Spring for kids tonight
CGCAC is hosting its fourth annual Spring for Kids fundraiser April 18 at Springhouse Cellar Winery, 13 Railroad Street, from 6-10 p.m. The event will include live music by The Groove Project, wood fire pizza by Focolare Pizza, and silent and live auctions — several gift baskets have been donated by local businesses, as have four Disneyland Park Hopper passes, a weekend rental at a beach house, and gift certificates to museums, the zoo, restaurants and movie theaters. Tickets are $20 at the door or by calling 541-436-2960.
CGCAC is taking the Blue Ribbon Campaign a step further this year by offering Darkness to Light training on what will most likely be a monthly basis. Funded by a grant from the Ford Family Foundation, the training program — called Stewards of Children Sex Abuse Prevention Program — will teach adults what to look for and how to prevent abuse.
“National statistics show that 1 in 3 girls and 1 in 6 boys experience sexual abuse before the age of 18,” said Baskins. “I know that shocks a lot of people, but if we talk to our friends, family and neighbors, we will find that, unfortunately, that statistics are true in too many circumstances.”
The previous focus on “stranger danger” doesn’t effectively stop abusive situations, she added, because 90 percent of abuse comes from someone the child already knows.
Darkness to Light was created in 2000 with the mission of “reducing the incidence of child sexual abuse through public awareness and education,” Baskins said. “We believe that learning the facts about childhood sexual abuse helps prevent it.”
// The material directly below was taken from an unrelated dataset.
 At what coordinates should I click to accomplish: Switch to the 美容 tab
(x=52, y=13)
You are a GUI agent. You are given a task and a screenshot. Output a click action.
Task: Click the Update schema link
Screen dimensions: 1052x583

The first class was held April 15 at 6 p.m. at the Hood River Library. While the training is free, registration is required as space is limited; call Michelle at 541-806-0901. Those who cannot attend this training will have other opportunities in the next 36 months, said Baskins, and are invited to check the Darkness to Light website (www.d2l.org) for additional dates and times. The program is not appropriate for children.
Funds raised support the center’s work in Hood River, Sherman and Wheeler counties, and is sponsored by A Kidz Dental Zone, Cardinal Glass, Columbia Gorge Family Medicine, DelCarpine Automotive, Providence, and the Johnson/Grizzle family.